On or after August 10, 2020, the Company may on any one or more occasions redeem all or a part of the Notes, upon not less than 30 nor more than 60 days' notice (or such other period as consented to by the holders of a majority in aggregate principal amount of the then outstanding Notes), at the redemption prices (expressed as percentages of principal amount) set forth below, plus accrued and unpaid interest, if any, on the Notes redeemed, to the applicable date of redemption, if redeemed during the twelve-month period beginning on August 10 of the years indicated below, subject to the rights of holders of Notes on the relevant record date to receive interest on the relevant interest payment date:
Period | Redemption Price |
---|---|
2020 | 104.1875% |
2021 and thereafter | 102.09375% |
If a Change of Control occurs, each holder of Notes will have the right to require the Company
to repurchase all or any part (equal to US$200,000 or an integral multiple of US$1,000 in excess
thereof) of that holder's Notes pursuant to a Change of Control Offer on the terms set forth in the
Indenture. In the Change of Control Offer, the Company will offer a Change of Control Payment in
cash equal to 101% of the aggregate principal amount of Notes repurchased, plus accrued and unpaid
interest, if any, on the Notes repurchased to the date of purchase, subject to the rights of holders of
Notes on the relevant record date to receive interest due on the relevant interest payment date.

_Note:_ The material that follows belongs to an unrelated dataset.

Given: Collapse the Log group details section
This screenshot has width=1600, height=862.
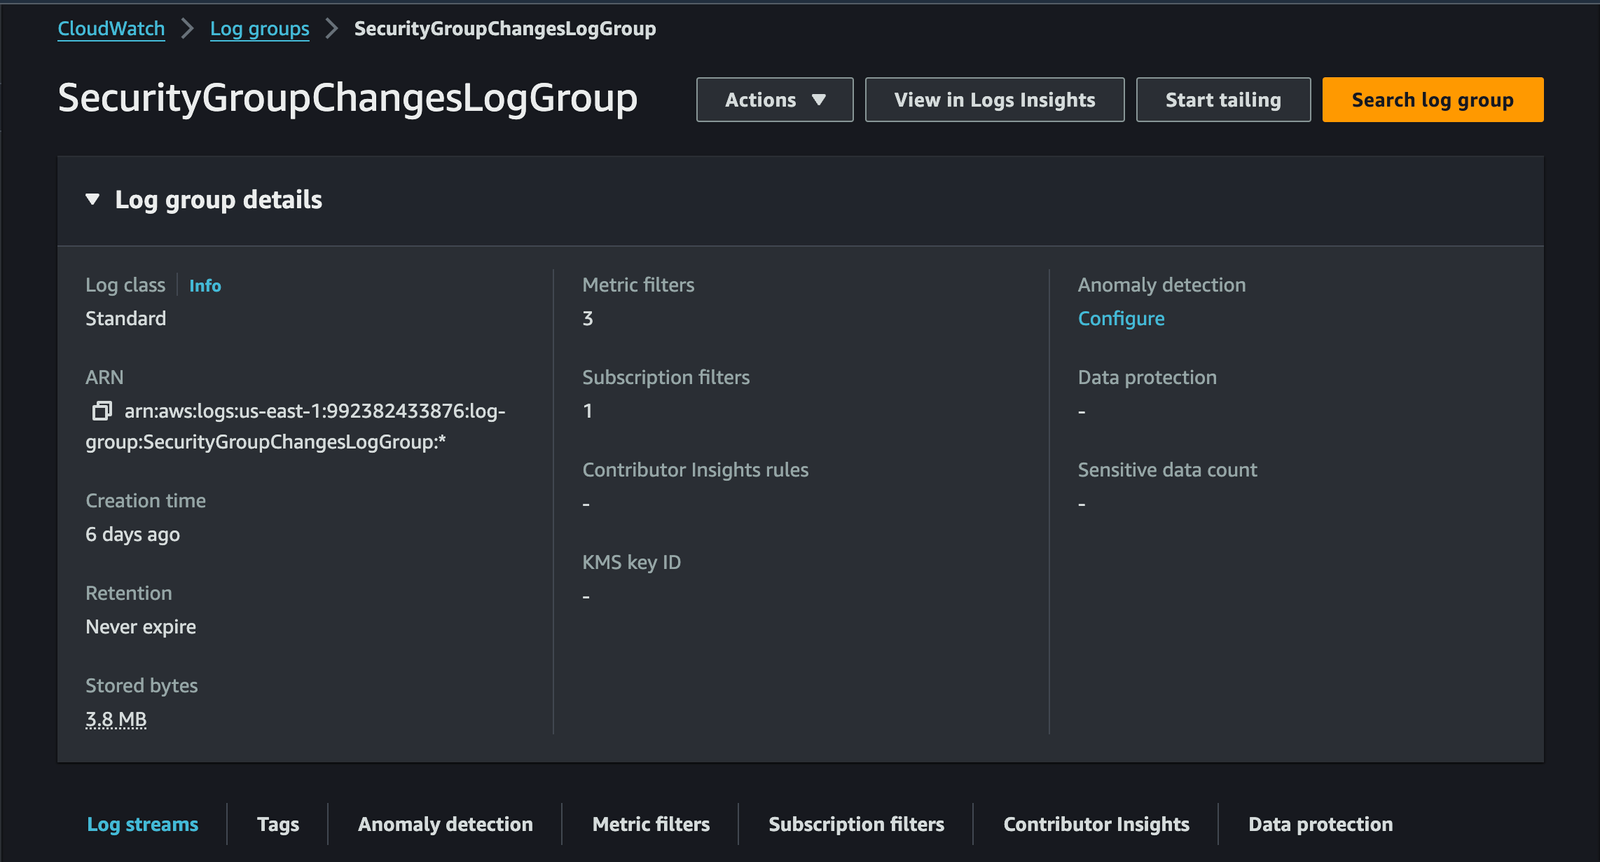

"Change of Control" means the occurrence of any of the following:
(1) the direct or indirect sale, lease, transfer, conveyance or other disposition (other than
by way of merger or consolidation), in one or a series of related transactions, of all or
substantially all of the properties or assets of the Company and its Subsidiaries taken as a whole
to any Person (including any "person" (as that term is used in Section 13(d)(3) of the Exchange
Act)) other than the Principals or a Related Party of the Principals;
(2) the adoption of a plan relating to the liquidation or dissolution of the Company;
(3) the Principals and their Related Parties become the Beneficial Owners of less than 35%
of the Voting Stock of the Company, measured by voting power rather than number of shares; or
(4) the consummation of any transaction (including, without limitation, any merger or
consolidation), the result of which is that any Person (including any "person" (as defined above),
either (a) becomes the Beneficial Owner, directly or indirectly, of more of the Voting Stock of
the Company (measured by voting power rather than number of shares) than is at the time
Beneficially Owned by the Principals and their Related Parties in the aggregate, or (b) acquires
the right to appoint and/or remove all or the majority of the members of the Company's Board
of Directors or Board of Commissioners, whether obtained directly or indirectly, and whether
obtained by ownership of share capital, the possession of voting rights, contract or otherwise.
At any time prior to August 10, 2020, the Company may on any one or more occasions redeem
up to 35% of the aggregate principal amount of Notes issued under the Indenture, upon not less than
30 nor more than 60 days' notice, at a redemption price equal to 108.375% of the principal amount
of the Notes redeemed, plus accrued and unpaid interest, if any, to the date of redemption (subject to
the rights of holders of Notes on the relevant record date to receive interest on the relevant interest
payment date), in an amount not to exceed the net proceeds from an Equity Offering; provided that:
(1) at least 65% of the aggregate principal amount of Notes originally issued under the
Indenture (excluding Notes held by the Company and its Subsidiaries) remains outstanding
immediately after the occurrence of such redemption; and
(2) the redemption occurs within 60 days of the date of the closing of such Equity Offering.